Может быть, поэтому, как бы ни бурлило сегодня веселье на празднике, разговор в кругу гостей, большая часть которых к тому же носила эполеты, то тут, то там касался политики. Обсуждали дошедшую с большим опозданием до окраины империи последнюю европейскую новость — трагедию в Венсенском замке, где по воле первого консула Франции в крепостном рву пролилась кровь помазанника Божия, безвинного герцога Энгиенского. Говорили об этом и в окружении посланника и губернатора.
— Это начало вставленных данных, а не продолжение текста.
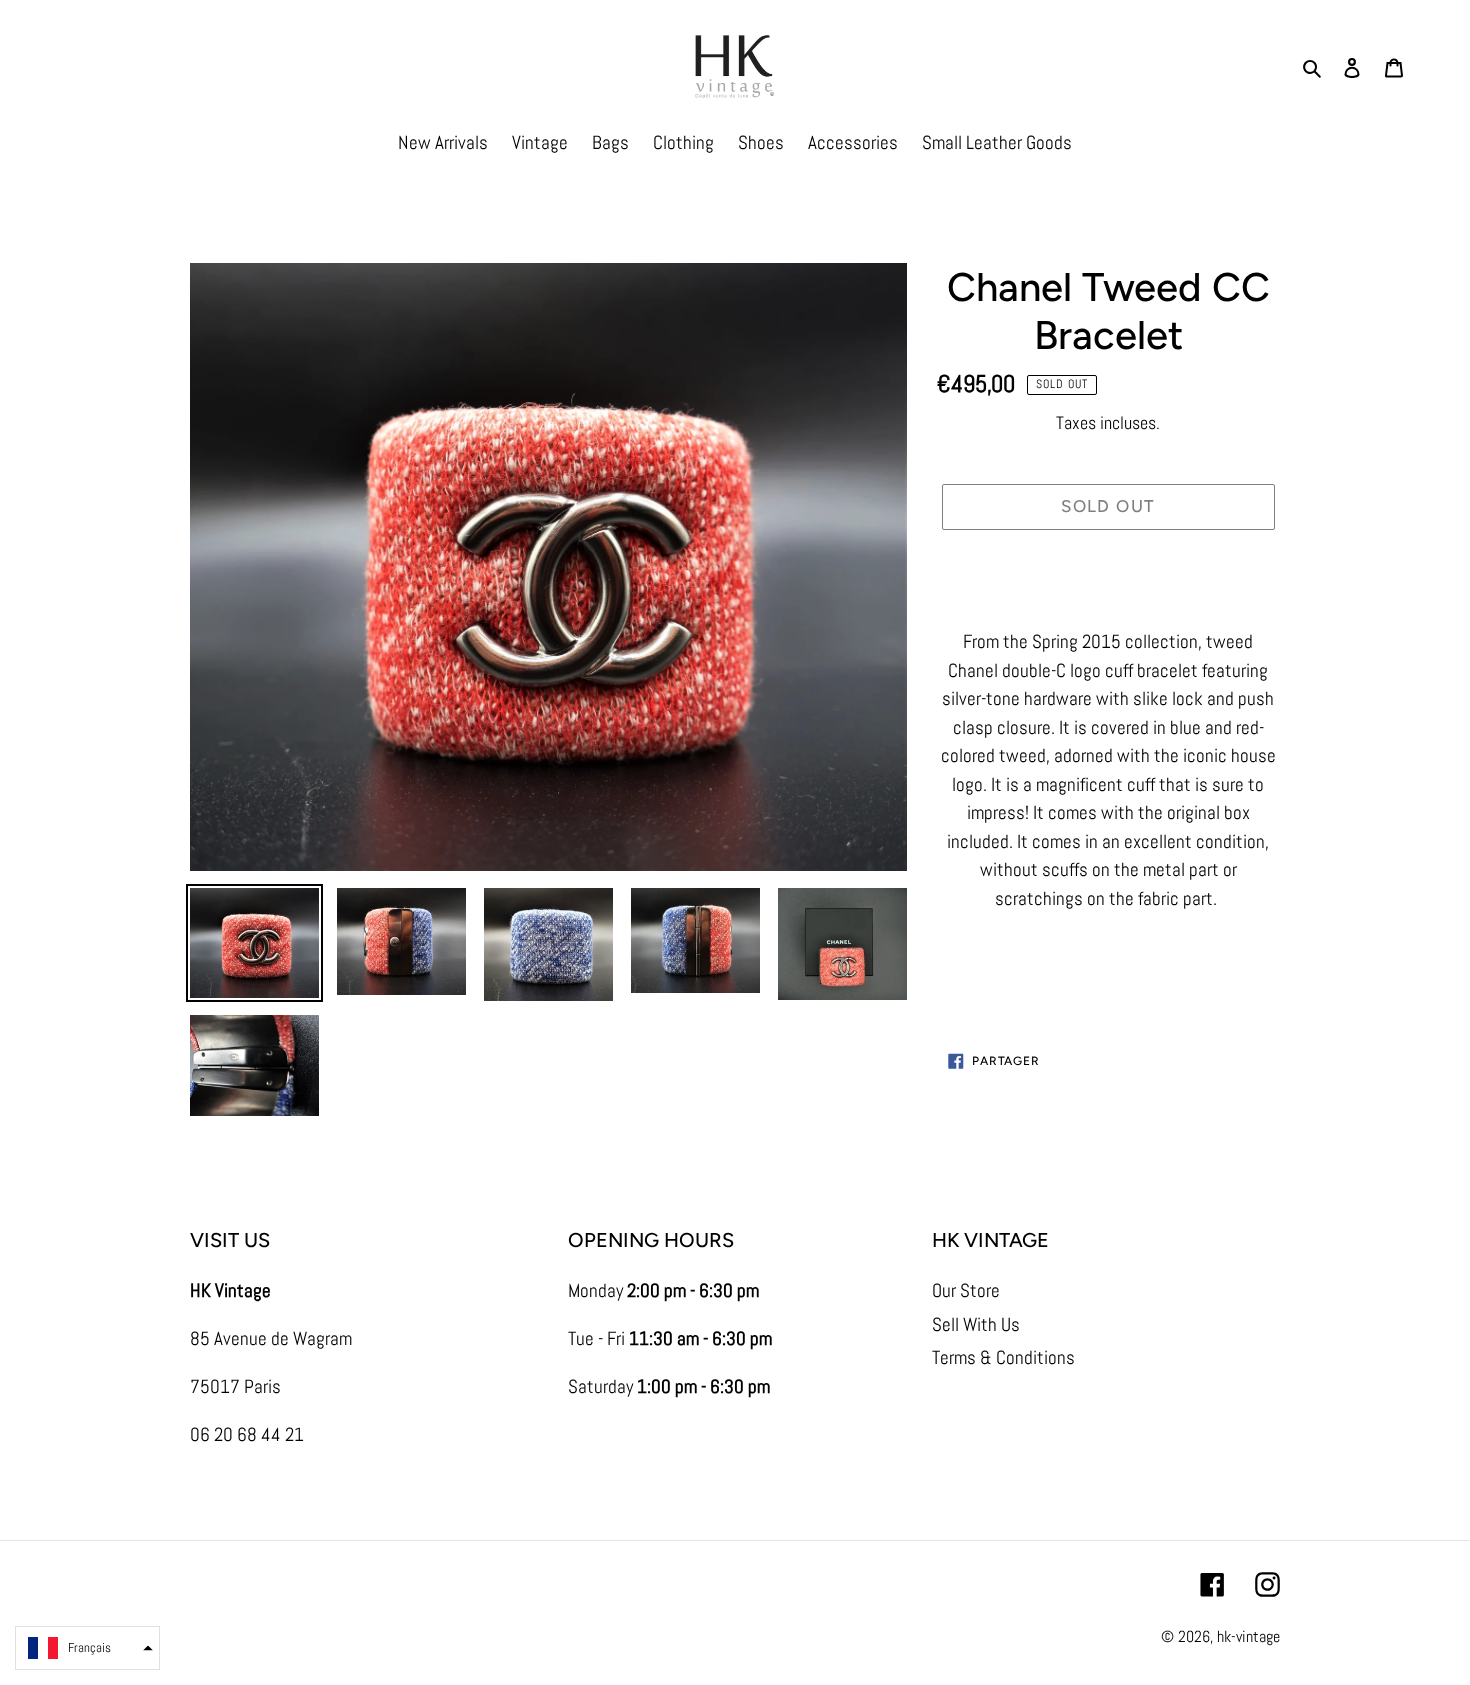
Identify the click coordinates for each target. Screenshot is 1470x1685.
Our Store (966, 1290)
И как бы далеко ни уносили сейчас Николая Петровича его собственные мысли, он невольно прислушался к тому, о чем вел речь господин Лангсдорф (зело ученый муж присоединился к экспедиции еще в Копенгагене).
— Ф Европпа пыт палшой файна, каспата! — с мрачным видом вещал натуралист, похоже, гордясь своим пророчеством.
— Да, французы воевать умеют… — то ли опроверг мнение Лангсдорфа, то ли согласился с ним доктор Брыкин.
— Однако, господа, замечу: и русские тоже! — веско сказал генерал Кошелев, внимание которого к разговору было привлечено не столько касанием к рукаву его мундира руки посланника, сколько прозвучавшим словом «война», оказывающим на людей служивых просто магнетическое воздействие. — Не раз мы «лягушатников» бивали, и, будет надобность, еще побьем!
— До этого дело едва ли дойдет, ваше превосходительство, — возразил губернатору Крузенштерн, бывший, к слову, ярым противником всего французского. Очевидно, сия неприязнь укоренилась в нем со времен службы в английском королевском флоте.
— Файна путет… — снова подал голос фон Лангсдорф.
— Да полно вам каркать, герр доктор!
— Как ест понимайт «каркат»? — широко открыл глаза натуралист.
— Это означает принести недобрую весть, — пришел на выручку капитан-лейтенанту Брыкин.
— Это ест поковорк или пословитц? Фи любит гофорит образ…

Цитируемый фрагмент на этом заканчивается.